Le samedi 27 juillet 2024 à 18:00:16 UTC+2, Pierre H a écrit :
> Thanks a lot for your replies. I suspected it was about domain
> assumptions, but thanks to Oscar's example of the square root of -1 having
> two values it's got clear to me.
>
> Now, I can rise the bar to the next question: the example I gave was a
> minimal one, but the way I stumbled upon was slightly more elaborate:
>
> Let b=symbol('b') and a = 1+b,
> so that
> a**x * (1/a)**x
> is in fact
> (1+b) * (1/(1+b))**x
>
> This means Peter's suggestion (assume a,x positive), which applies to my
> case, cannot be applied for a. Indeed, I just reread the "old assumption
> mechanism" doc https://docs.sympy.org/latest/guides/assumptions.html and
> it seems that the assumption I need (b>-1) cannot be implemented. Indeed
> the doc says "At the time of writing (SymPy 1.7)", but I guess it's still
> valid in 2024, correct?
>
> Pierre
>
>
>
>
> Le samedi 27 juillet 2024 à 16:12:34 UTC+2, Oscar a écrit :
>
>> It is a classic question about SymPy. By default SymPy assumes that
>> all symbols represent arbitrary complex numbers. For the most part
>> only simplifications that are compatible with any complex numbers will
>> be applied either automatically or by explicit simplification
>> functions such as powsimp, simplify etc. I say "for the most part"

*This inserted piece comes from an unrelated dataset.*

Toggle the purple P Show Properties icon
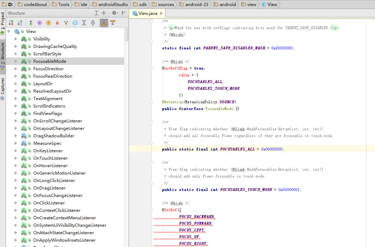Viewport: 375px width, 247px height. click(x=39, y=23)
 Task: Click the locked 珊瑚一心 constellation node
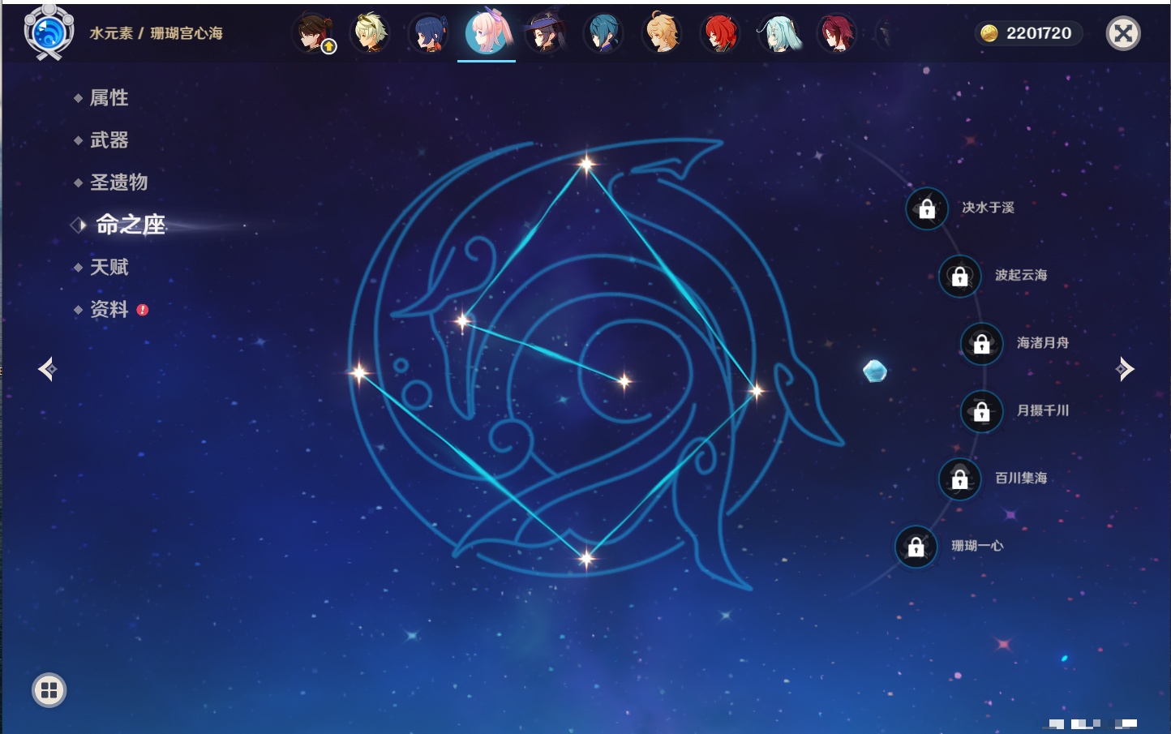[916, 547]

>> because some evaluation/simplification routines ignore degenerate
>> cases like x/x -> 1 even though x could be zero.
>>
>> In this case the question is whether (1/a)^x = 1/(a^x). Suppose that a
>> = -1 and x = 1/2 then we have:
>>
>> (1/(-1))^(1/2) = (-1)^(1/2) = i
>>
>> On the other hand
>>
>> 1/(-1)^(1/2) = 1/i = -i
>>
>> So for a = -1 and x = 1/2 we have (1/a)^x = -1/(a^x).
>>
>> Recognising that 1/a = a^-1 the more general question is when will
>> (a^x)^y be equal to a^(x*y). If all symbols are positive or if y is an
>> integer then this holds but more generally it does not necessarily
>> hold. From first principles SymPy defines x^y as being exp(log(x)*y)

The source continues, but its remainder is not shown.